Ann's heart quailed, though she tried not to let it. And Eliza stepped forward courageously.
"Don't you touch her!" she said. "You'll be sorry! She may not look it, but she's a mighty sorceress. It just so happens I'm a pretty powerful witch, myself. Beware!"
"And I," said Roger, drawing himself up to his full small height, "am the great Roger. You've probably heard of me."
"No," said the giant, "I haven't. And what's more, I don't believe you." And he leaned over them again with his menacing smile.
"Help!" cried Eliza, in sudden alarm. "Jack! Use your sword!"
Jack brandished the blade King Richard had given him.
The giant's face retreated quicker than it had advanced. "What did you say?" he said.
"I told him to use his sword," said Eliza. "He will, too."
"But what was that you called him?" said the giant.
"Jack," said Eliza. "That's his name."
The child giant screamed. The mother giant turned pale.
"I don't believe you," said the father giant again, but his voice trembled. "If that's Jack, where's his beans?"
This time it was Roger who understood. "He's not that Jack," he said. "He's the other one.
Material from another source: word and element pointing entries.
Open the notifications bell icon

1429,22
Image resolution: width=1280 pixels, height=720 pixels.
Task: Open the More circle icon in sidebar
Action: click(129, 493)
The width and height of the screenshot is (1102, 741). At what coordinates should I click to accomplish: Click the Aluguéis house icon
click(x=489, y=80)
He's Jack the..."
"Don't say it!" cried the giantess, clutching her offspring to her. "Not before the child!" The three giants gazed at Jack in terror.
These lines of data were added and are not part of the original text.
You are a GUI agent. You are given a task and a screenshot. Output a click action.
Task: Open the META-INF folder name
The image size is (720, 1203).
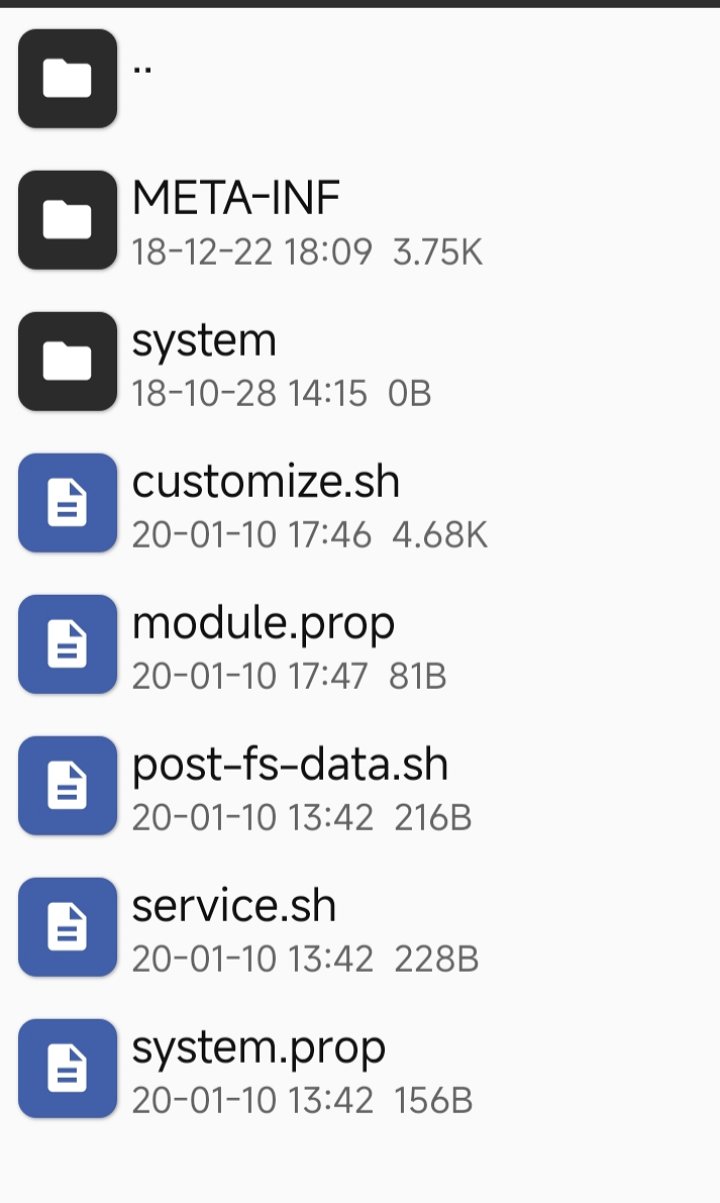coord(236,198)
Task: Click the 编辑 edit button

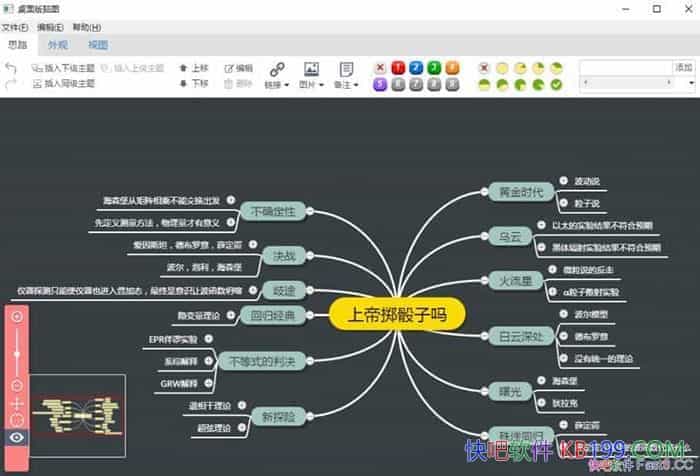Action: pyautogui.click(x=238, y=68)
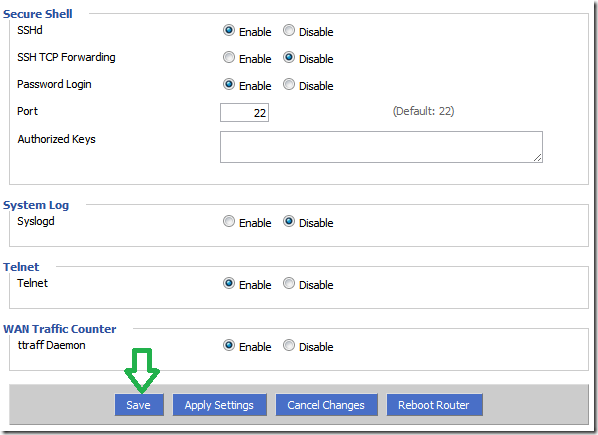Enable Syslogd radio option
Viewport: 598px width, 435px height.
228,221
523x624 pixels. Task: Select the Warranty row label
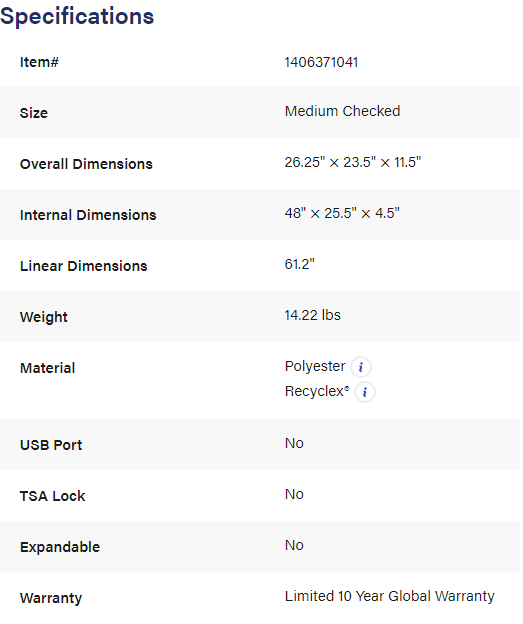(x=51, y=598)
"What's the matter with them?" said Jack.
"They think you're Jack the Giant Killer," said Ann.
"Okay," said Jack. "What do I do? Kill them?"
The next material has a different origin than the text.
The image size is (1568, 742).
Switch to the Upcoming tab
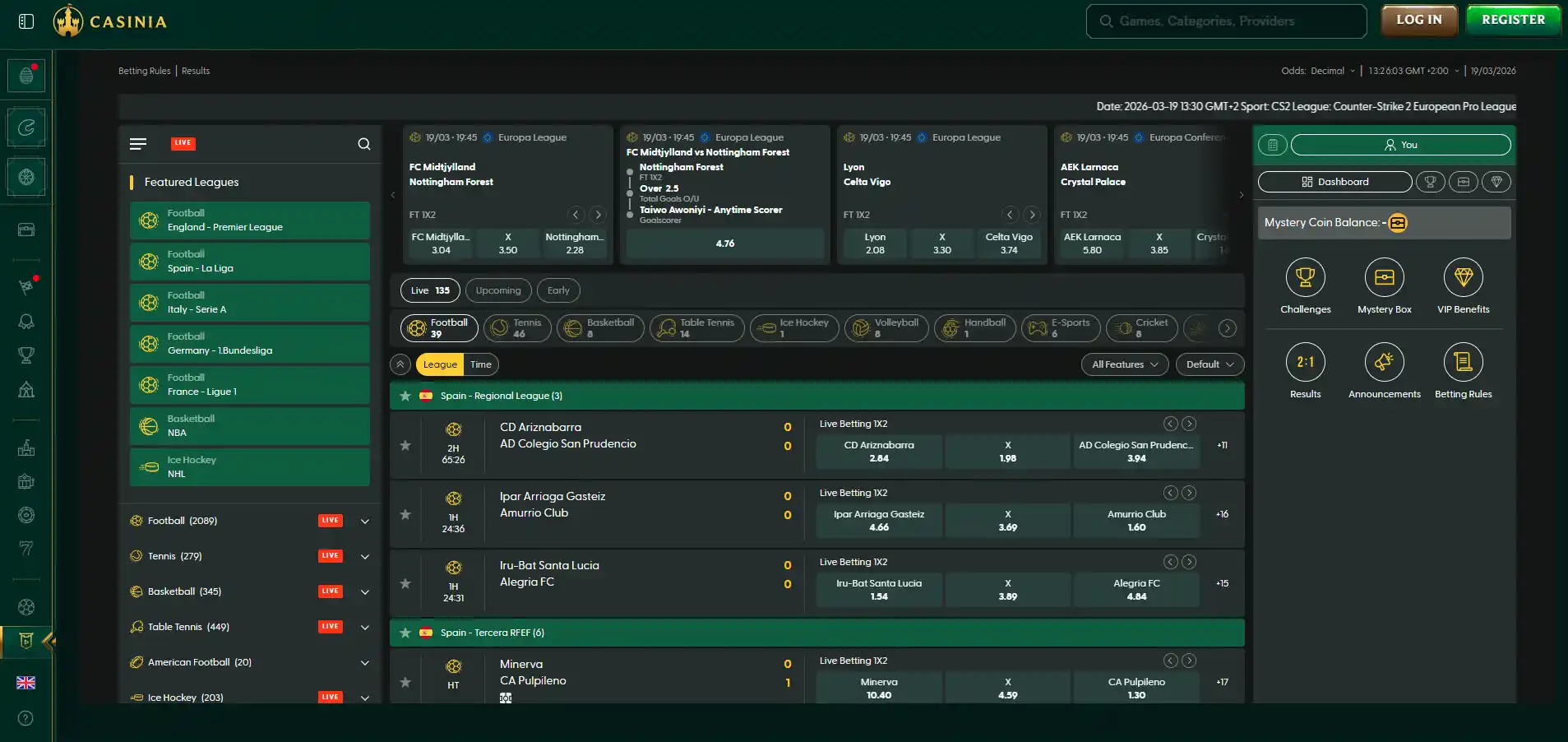coord(498,290)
Roger looked doubtful. "Do you suppose we have to?"
"Think of the blood," said Ann. "So
much
of it!"
"Only it'd probably be sawdust," said Roger.
"And they'd probably go right on smiling," said Eliza. "I couldn't stand it."
While this discussion was going on, the father giant had been edging toward the table. Now he suddenly caught up Ivanhoe and Rebecca and Bois-Guilbert and held them high in the air.
"I'll teach you to come invading people's homes with your nasty murdering friends," he said. "If he doesn't put away his sword, I'll smash them to smithereens."
Ann and Roger and Eliza gazed up in horror at their captive friends. Jack was so startled that he dropped his sword on the floor.
"Pay no heed," called Rebecca to Jack, from somewhere up near the ceiling, which was of skyscraper height. "Take up thy blade!"
"If we die, 'twill be in a good cause," said Ivanhoe.
"I have been a miserable wretch," said Bois-Guilbert, his voice muffled by the giant's hand, but with a sincere ring in it. "But at least I repented before 'twas too late."
"Wait," said Roger to the giant. "Can't we talk this over sensibly? Maybe we could work out some kind of truce."
"What makes you so mean?" said Ann. "What have we ever done to you?"
"Well, really! Well may you ask," said the mother doll (or giant). "It isn't that we mind being played with day and night and wheeled in baby carriages till it's monotonous. Oh no! Nor being undressed and put to bed when we aren't sleepy, and dropped on our heads and left out in the rain, either! That's just part of the normal scheme of things. It's what we were made for. We even enjoy it, in a way. It makes us feel Somebody Cares! But
you
"—her voice trembled and she sounded hurt—"never played with us at all!"